David Morrissey is my favourite stardust as a splendidly manipulative Mark Antony. Ben Whishaw (lately heard as the Paddington Bear voiceover) gives us a geeky, over-thinking Brutus. The only uncomfortable innovation among the plotters is a sex-changed Cassius (Michelle Fairley), which feels forced. I have no objection to women playing men’s parts in Shakespeare. Harriet Walter has done so with distinction in Henry IV and her own excellent, tough Caesar at the Donmar. Fairley plays a brisk, cold-hearted conspirator, but the production can’t quite decide whether we are supposed to be ignoring her gender or making something of it. Even in this era of preferred pronouns and identifying-as-he-she-or-it, we are baffling to find the General-usurper is sometimes a he and sometimes a she. The audience needs more clarity about what the gender switch intends to invoke, otherwise it just looks faddish.

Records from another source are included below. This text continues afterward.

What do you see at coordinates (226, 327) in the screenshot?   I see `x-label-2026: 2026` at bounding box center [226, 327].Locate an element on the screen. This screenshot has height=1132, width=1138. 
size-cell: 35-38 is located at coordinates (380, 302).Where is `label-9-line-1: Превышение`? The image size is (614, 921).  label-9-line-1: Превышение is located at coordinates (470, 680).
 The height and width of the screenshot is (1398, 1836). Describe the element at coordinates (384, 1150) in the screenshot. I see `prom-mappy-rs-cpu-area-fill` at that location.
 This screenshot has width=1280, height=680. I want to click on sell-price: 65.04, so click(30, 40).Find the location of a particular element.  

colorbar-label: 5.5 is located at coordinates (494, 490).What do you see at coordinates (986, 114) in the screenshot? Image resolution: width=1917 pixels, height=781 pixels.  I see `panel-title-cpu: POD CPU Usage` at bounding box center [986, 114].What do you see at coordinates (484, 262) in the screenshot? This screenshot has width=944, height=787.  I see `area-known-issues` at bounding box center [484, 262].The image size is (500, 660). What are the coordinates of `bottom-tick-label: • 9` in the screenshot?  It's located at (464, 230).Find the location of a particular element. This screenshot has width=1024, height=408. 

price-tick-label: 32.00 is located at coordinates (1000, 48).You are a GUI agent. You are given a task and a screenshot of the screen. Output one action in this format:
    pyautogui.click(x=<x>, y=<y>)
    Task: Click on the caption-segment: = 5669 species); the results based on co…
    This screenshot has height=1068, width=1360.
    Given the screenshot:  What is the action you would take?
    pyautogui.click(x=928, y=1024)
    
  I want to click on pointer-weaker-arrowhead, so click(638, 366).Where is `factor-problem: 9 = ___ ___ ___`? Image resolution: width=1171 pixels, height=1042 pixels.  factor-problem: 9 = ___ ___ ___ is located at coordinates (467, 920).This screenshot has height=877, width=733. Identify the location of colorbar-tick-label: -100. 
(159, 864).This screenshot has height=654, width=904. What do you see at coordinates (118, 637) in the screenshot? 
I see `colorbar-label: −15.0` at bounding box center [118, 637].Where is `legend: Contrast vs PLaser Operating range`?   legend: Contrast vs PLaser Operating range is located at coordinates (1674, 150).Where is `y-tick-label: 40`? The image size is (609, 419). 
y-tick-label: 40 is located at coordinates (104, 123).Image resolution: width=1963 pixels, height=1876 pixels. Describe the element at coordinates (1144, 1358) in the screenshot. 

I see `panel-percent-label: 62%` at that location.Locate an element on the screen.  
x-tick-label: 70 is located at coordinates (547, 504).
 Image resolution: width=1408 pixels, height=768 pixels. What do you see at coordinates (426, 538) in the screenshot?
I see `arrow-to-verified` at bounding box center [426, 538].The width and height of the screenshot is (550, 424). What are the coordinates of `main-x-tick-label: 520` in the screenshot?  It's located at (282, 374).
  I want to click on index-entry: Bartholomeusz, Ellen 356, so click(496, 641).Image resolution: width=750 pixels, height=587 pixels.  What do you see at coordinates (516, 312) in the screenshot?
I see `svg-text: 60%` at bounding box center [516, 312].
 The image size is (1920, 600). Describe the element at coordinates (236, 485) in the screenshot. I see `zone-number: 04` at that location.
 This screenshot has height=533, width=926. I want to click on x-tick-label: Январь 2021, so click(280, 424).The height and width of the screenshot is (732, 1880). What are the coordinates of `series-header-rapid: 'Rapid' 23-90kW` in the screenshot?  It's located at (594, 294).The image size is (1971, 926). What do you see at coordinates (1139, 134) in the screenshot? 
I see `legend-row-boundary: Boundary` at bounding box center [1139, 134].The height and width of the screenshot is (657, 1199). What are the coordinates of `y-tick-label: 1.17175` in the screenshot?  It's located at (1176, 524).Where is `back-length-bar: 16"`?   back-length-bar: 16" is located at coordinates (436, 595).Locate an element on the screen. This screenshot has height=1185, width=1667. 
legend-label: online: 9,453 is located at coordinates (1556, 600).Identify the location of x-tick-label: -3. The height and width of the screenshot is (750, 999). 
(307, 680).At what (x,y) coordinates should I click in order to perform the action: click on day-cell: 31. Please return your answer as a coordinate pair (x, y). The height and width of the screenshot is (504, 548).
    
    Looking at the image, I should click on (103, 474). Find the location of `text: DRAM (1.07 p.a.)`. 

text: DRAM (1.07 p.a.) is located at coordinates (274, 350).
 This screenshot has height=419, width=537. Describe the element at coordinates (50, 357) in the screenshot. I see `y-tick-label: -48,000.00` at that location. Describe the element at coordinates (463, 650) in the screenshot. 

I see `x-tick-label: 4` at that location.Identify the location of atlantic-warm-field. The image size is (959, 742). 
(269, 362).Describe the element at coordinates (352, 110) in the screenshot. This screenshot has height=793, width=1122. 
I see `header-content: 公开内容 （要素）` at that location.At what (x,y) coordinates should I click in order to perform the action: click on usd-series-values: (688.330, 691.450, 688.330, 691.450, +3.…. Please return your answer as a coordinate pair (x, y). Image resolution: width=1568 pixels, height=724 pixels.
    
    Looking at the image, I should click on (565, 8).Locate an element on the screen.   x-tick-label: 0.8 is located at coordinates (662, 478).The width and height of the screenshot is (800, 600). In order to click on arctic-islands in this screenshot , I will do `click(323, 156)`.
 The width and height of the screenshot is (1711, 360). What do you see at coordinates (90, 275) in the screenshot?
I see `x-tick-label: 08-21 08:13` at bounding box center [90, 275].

The Bridge is not a huge stage and Bunny Christie’s flexible design makes good use of it, with nifty scene changes from a projecting platform which turns sideways after the murder — with the crowd seething around in. By the last act, it has been dismantled into heaps of barricades and tangles of barbed wire.
It’s not so hard to figure out what Hytner is driving at in a play that shows the consequences of populism and emotional appeal (the theatre has a kind of repetitive Tourette’s syndrome on Trump and Brexit at the moment). But a new house needs to make noise and this Caesar throws a full, violent punch. “All the words are going to bleed from me/And I will sing no more,” as Shakespeare put it. *
A failsafe test of how a garlanded contemporary play is faring for longevity is to see it transfer to a new home. Critics don’t review recastings often enough, which is tough on the actors and underserves audiences who couldn’t get in the first time to hit shows. So I headed back to Jez Butterworth’s The Ferryman at the Gielgud as it prepares to transfer to Broadway later this year.
No one could argue with the success of Butterworth’s drama about the uneasy ghosts of the Troubles in Northern Ireland, as they play out in 1981 in a Derry family riven by secrets, lies and cover-ups. It has been one of the fastest-selling plays in recent stage history, with Butterworth’s mixture of pathos and irreverence and a talent for sheer oddity — a live goose, several rabbits and Irish dancing that shifts into a punk classic that reveals desperation and longing.
Some of the edge has gone from the Royal Court original. The main loss is that of Paddy Considine as the sexy, tormented Quinn Carney, prohibited from mourning the death of his brother by an IRA ruse of suggesting than he may still be alive, and in love (or at least lust) with his widow. Owen McDonnell is a competent heir, but I missed Considine’s ability to exude unease, even in moments of comedy or tenderness.
Brid Brennan was an odder, more disturbed Aunt Maggie Faraway than her successor, Stella McCusker, as the family’s senile Cassandra. I miss Dearbhla Molloy as the vicious harpy Aunt Pat (now a primmer Sian Thomas), harbouring hate for Margaret Thatcher and memories of the 1916 uprising. Thankfully, she retains some of the finest tart repartee of the night.
Uncle Pat: “Let’s not be teaching the wee ’un that being English makes you wicked.”
Aunt Pat: “As a rule of thumb, it’s proved uncannily accurate.”
The Ferryman is a stout enough play to take re-recasting, but it does feel as if some of the rougher edges that lent it its raw energy have been filed away too smoothly. The ending (enough swift bloodshed to make Julius Caesar look like a peaceful resolution) is rushed and Aunt Maggie’s belief that the banshees are coming to wreak vengeance has been chopped so short that we might as well have lost the whole trope. Never mind: The Ferryman will sail the Atlantic with deserved aplomb, assuming they can find a goose without stage fright in Manhattan.